Embora todos os think tanks de economia internacional insistam na importância do continente africano para o futuro, especialmente em termos demográficos — afinal, África é o único continente com crescimento populacional expressivo e taxas de fertilidade muito acima da taxa de reposição —, o presente e o futuro próximo não permitem muito otimismo. O FMI, em seu prognóstico para 2025, estima que quase metade dos 20 países com maior crescimento do PIB neste ano serão africanos. No entanto, esse dado auspicioso esconde sombras mais longas.

A população total da África dobrou em 30 anos; hoje é de 1,5 bilhão de habitantes, ou seja, 19% do total mundial e quase 50% a mais que os EUA e Europa juntos. Mas para 2050, a população chegará a 2,5 bilhões e representará um quarto da população global. Sua condição de continente mais pobre do planeta não melhorou; na verdade, piorou em termos relativos: em 1960, o PIB per capita africano, ajustado pelo poder de compra, era metade da média mundial; hoje, é apenas um quarto.

O FMI divide os países da África Subsaariana, do ponto de vista econômico, em dois grupos: os de “intensidade de recursos” (petróleo, ouro, diamantes e outros minerais) e os menos dependentes de commodities. Todos os países com maior crescimento do continente pertencem ao segundo grupo, liderados por Ruanda, Etiópia, Costa do Marfim e Tanzânia, todos com crescimento estimado em 6% ou mais para este ano. Em contraste, os países dependentes de commodities, como África do Sul, Nigéria e Angola, têm hoje um PIB per capita real mais baixo do que há uma década. Esse quadro é influenciado pela queda nos preços das commodities, após o boom dos primeiros dez a quinze anos do século, mas também pelo nível de má gestão política e corrupção, que são mais endêmicos na África do que em qualquer outra parte do mundo.

· · · · · · ·

Tarefa curta 1 ->
Reescreva as entradas desde a primeira linha até a linha com "Click the page", incluindo as duas, trocando "Open" por "Launch" e mantendo todo o resto inalterado.
O texto e as entradas não têm relação entre si.

· · · · · · ·

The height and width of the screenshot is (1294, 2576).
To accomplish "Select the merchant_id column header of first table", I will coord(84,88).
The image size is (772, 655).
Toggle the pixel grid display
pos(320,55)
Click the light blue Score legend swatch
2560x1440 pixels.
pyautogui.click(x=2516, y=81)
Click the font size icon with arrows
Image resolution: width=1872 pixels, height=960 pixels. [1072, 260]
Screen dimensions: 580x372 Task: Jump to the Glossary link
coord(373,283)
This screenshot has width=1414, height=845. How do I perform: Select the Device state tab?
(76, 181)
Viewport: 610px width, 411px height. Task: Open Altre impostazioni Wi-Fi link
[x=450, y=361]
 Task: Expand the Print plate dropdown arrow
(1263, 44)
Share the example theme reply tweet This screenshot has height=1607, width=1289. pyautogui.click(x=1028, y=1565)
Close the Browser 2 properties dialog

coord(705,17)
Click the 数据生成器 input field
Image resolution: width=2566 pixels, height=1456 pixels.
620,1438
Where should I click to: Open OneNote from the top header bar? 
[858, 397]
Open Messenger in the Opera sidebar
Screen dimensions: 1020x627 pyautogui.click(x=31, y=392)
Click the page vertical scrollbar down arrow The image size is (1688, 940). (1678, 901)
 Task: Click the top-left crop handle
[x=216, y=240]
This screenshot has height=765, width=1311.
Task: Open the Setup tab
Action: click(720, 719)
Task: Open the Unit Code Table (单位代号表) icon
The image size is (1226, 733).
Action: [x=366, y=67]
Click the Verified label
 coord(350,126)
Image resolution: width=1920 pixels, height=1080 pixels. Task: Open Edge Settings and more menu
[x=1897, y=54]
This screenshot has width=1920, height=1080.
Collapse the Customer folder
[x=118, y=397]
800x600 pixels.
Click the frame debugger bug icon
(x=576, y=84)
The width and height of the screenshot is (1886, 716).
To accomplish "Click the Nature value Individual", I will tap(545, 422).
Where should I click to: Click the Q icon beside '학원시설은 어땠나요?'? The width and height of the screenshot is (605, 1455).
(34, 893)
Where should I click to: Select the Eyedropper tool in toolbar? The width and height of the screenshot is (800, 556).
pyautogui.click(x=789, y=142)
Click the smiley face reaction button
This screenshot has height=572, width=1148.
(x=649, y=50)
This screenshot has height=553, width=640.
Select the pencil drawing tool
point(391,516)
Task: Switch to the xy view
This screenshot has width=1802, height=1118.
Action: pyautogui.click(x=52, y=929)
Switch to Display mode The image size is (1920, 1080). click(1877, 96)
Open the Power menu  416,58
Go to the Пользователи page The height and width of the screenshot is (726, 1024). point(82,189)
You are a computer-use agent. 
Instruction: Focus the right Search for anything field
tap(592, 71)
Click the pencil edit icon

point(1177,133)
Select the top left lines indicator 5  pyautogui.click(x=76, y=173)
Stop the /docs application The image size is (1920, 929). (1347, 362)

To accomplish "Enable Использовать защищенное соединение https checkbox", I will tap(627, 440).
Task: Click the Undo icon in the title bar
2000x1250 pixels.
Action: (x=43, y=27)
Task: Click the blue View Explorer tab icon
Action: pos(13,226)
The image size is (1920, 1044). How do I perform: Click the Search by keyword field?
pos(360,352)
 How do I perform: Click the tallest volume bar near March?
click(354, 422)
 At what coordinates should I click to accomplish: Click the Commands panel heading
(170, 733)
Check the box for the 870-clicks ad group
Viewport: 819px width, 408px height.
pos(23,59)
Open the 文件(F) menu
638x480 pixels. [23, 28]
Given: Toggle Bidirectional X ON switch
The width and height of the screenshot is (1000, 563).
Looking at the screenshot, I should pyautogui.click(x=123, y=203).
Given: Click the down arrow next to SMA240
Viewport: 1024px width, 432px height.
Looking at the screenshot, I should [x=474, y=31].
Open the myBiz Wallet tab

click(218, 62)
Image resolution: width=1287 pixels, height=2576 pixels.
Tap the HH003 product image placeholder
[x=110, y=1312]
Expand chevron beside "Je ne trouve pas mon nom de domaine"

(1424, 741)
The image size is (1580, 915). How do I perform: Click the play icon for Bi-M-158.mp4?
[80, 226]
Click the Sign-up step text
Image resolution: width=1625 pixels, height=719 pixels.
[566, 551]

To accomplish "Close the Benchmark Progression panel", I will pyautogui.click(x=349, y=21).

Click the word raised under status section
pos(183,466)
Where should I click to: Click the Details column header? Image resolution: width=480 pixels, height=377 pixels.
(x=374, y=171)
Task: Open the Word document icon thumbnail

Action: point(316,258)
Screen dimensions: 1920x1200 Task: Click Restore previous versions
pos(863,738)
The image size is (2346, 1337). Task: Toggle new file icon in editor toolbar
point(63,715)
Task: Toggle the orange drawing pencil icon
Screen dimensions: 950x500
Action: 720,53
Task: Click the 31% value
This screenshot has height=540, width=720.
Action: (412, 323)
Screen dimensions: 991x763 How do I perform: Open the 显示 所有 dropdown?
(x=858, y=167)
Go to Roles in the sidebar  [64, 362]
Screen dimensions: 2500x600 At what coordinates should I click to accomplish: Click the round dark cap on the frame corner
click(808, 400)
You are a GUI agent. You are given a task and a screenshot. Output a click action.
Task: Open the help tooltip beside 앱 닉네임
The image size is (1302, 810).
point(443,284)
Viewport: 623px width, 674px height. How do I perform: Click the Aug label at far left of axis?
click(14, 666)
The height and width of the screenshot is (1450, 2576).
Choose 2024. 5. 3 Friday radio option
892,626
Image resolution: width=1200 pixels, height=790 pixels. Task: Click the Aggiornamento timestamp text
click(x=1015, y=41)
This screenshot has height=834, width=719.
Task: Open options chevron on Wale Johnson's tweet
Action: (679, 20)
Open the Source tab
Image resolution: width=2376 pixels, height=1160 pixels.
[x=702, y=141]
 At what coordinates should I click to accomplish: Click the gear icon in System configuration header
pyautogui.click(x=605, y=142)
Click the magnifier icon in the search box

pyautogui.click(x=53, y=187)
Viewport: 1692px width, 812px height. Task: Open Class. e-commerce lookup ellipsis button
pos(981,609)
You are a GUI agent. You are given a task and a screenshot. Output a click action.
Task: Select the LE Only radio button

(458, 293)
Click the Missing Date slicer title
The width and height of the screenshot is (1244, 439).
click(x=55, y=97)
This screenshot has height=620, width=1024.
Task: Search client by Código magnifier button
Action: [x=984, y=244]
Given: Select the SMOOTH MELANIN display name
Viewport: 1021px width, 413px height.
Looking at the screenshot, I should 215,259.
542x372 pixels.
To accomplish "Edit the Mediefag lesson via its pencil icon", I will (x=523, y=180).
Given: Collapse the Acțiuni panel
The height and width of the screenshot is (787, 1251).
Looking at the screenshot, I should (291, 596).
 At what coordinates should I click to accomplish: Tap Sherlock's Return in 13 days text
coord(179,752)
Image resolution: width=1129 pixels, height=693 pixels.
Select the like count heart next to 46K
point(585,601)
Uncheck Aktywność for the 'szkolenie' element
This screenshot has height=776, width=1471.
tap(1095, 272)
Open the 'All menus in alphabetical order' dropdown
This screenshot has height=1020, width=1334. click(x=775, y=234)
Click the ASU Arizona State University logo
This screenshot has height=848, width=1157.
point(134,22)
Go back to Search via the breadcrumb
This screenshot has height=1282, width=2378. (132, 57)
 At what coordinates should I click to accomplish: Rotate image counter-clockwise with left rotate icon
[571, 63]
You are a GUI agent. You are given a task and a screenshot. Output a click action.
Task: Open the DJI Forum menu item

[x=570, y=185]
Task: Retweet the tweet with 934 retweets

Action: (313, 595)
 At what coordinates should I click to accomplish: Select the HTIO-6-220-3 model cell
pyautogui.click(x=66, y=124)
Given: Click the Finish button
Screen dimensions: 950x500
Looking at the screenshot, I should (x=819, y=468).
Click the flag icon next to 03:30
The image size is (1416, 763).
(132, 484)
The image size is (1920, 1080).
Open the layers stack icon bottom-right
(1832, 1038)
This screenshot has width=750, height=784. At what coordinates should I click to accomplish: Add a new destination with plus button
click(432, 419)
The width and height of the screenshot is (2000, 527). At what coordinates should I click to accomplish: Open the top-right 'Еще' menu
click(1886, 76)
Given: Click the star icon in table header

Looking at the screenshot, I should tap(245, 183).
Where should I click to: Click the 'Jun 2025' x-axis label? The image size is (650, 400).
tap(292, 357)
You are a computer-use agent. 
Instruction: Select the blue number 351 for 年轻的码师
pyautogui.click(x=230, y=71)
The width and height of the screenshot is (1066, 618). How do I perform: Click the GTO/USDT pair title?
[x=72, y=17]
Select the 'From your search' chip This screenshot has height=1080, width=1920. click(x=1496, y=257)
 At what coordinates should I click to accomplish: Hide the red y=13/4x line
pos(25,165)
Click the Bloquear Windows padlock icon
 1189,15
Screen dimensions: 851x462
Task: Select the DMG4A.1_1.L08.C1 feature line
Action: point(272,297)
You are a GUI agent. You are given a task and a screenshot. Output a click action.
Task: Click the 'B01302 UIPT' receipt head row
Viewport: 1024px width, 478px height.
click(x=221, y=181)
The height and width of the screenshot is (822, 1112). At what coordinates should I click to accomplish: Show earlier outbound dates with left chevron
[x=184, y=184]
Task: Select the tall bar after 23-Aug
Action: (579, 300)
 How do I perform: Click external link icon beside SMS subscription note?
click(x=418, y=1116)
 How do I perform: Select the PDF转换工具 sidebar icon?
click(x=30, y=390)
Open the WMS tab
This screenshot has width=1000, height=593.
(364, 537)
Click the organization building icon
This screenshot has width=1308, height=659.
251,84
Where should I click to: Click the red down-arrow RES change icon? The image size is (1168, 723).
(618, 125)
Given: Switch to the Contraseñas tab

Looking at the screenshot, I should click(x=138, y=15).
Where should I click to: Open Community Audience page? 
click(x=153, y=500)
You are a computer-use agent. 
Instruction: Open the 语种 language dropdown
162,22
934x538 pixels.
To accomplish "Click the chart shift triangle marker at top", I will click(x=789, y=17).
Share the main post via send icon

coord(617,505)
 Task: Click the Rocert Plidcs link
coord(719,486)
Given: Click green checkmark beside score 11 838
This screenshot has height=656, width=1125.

· · · · · · ·

Tarefa curta 2 ->
Responda sobre o texto acerca da economia africana:
(a) Qual é hoje a população total da África?
(b) Em 1960, que fração da média mundial representava o PIB per capita africano ajustado pelo poder de compra?
(c) Que países lideram o grupo dos que mais crescem no continente?

Resposta 1 ->
The height and width of the screenshot is (1294, 2576).
To accomplish "Select the merchant_id column header of first table", I will coord(84,88).
The image size is (772, 655).
Toggle the pixel grid display
pos(320,55)
Click the light blue Score legend swatch
2560x1440 pixels.
pyautogui.click(x=2516, y=81)
Click the font size icon with arrows
Image resolution: width=1872 pixels, height=960 pixels. [1072, 260]
Screen dimensions: 580x372 Task: Jump to the Glossary link
coord(373,283)
This screenshot has width=1414, height=845. How do I perform: Select the Device state tab?
(76, 181)
Viewport: 610px width, 411px height. Task: Launch Altre impostazioni Wi-Fi link
[x=450, y=361]
 Task: Expand the Print plate dropdown arrow
(1263, 44)
Share the example theme reply tweet This screenshot has height=1607, width=1289. pyautogui.click(x=1028, y=1565)
Close the Browser 2 properties dialog

coord(705,17)
Click the 数据生成器 input field
Image resolution: width=2566 pixels, height=1456 pixels.
620,1438
Where should I click to: Launch OneNote from the top header bar? 
[858, 397]
Launch Messenger in the Opera sidebar
Screen dimensions: 1020x627 pyautogui.click(x=31, y=392)
Click the page vertical scrollbar down arrow The image size is (1688, 940). (1678, 901)

Resposta 2 ->
(a) 1,5 bilhão de habitantes.
(b) Metade.
(c) Ruanda, Etiópia, Costa do Marfim e Tanzânia.